L’opera di questo grafico pubblicitario, il non artista che scandalizza gli occhi più raffinati, sa interpretare la teologia digitale contemporanea. Sa che la nostra società dura ventiquattro ore. Banksy è consapevole del privilegio di cui godiamo, compiere atti osceni oggi che saranno dimenticati domani. C’è un Manifesto Senza Testo che si avvale di questa figura misteriosa per spiegare i compromessi che accettiamo ogni giorno: ”[…] Questo è un tempo dove la legge suprema è dettata dalla criminalizzazione dei sentimenti, dove il tempo domina gli atti delle decisioni e delle conseguenze, un periodo in cui la vera rivoluzione industriale è riuscita a sintetizzare il DNA delle persone, CENTOQUARANTA caratteri, in un celluare conserviamo intere memorie di intere generazioni e culture, quasi non abbiamo la libertà di non sentirci liberi, Vittime del correttore automatico, un messaggio, un testo, tutto memorizzato in una scheda non madre ma matrigna che ricatta una morale che gelosamente conserviamo tramite il velo di Maya”.

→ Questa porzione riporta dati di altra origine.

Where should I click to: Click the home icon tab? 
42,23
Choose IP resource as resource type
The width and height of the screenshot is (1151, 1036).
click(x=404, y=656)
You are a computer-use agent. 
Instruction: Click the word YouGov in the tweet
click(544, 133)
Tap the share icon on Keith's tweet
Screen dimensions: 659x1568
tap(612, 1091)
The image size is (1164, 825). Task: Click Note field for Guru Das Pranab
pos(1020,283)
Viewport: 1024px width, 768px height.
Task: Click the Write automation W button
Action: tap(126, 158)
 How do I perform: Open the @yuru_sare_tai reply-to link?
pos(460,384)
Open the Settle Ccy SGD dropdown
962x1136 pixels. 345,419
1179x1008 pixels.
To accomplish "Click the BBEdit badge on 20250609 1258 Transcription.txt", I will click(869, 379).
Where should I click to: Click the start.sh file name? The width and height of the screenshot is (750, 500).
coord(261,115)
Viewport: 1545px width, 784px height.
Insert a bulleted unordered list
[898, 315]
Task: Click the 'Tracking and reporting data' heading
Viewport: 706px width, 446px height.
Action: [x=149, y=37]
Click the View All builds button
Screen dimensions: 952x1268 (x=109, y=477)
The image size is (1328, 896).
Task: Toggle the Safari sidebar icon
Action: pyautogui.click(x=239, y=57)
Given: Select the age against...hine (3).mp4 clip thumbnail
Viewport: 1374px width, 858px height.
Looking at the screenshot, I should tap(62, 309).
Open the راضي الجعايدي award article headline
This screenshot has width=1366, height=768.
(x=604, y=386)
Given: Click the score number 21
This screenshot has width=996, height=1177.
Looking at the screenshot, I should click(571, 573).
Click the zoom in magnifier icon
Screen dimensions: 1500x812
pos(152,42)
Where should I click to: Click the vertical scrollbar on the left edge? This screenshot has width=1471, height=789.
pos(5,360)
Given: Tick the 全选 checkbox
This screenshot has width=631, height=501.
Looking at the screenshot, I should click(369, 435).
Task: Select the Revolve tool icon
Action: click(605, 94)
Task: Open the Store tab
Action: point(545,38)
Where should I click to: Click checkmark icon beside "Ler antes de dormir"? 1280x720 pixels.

“Le parole che usiamo spesso, meccanicamente riproposte in discorsi di genere diverso, uno scroll sullo schermo e ci relazioniamo con un omicidio e la preparazione di un piatto caldo senza che i nostri sentimenti cambino, automi, macchine, assassini di umanità, dove la normalizzazione ci porta alla metabolizzazione gustosa del dissenso, della provocazione, dove la pornografia diventa soggettiva e la violenza democratica. Il periodo del blablabla, dove la modernità è determinata dalla rigenerazione degli assensi durata 24h, ogni giorno il privilegio di ammazzare e di dimenticare, un movimento, il nostro, dei CRITICI SENZA MOTIVO, che si avvale di un manifesto che è senza testo”.
“Noi che siamo critici, critici a tempo, critici senza motivo, a noi dico che le parole finiscono e i pensieri si autodistruggono. Scriviamo e non ci rendiamo conto che quello che è oggi non è domani, ma lo sarà tra cento anni. Così come Banksy distrugge le opere che vende, così Medea uccide i suoi figli perché il sapere animale e divino non è in vendita e così come i privati ci privano del nostro intelletto ormai cronometrato”. Insomma Banksy ci mette davanti ad una possibilità di scelta. Ci restituisce la capacità di decidere per noi. Non tutto si può comprare. E quando c’è da arrendersi all’imperatore, non resta che chinare la testa e farsi battezzare. Voto: 30 e lode.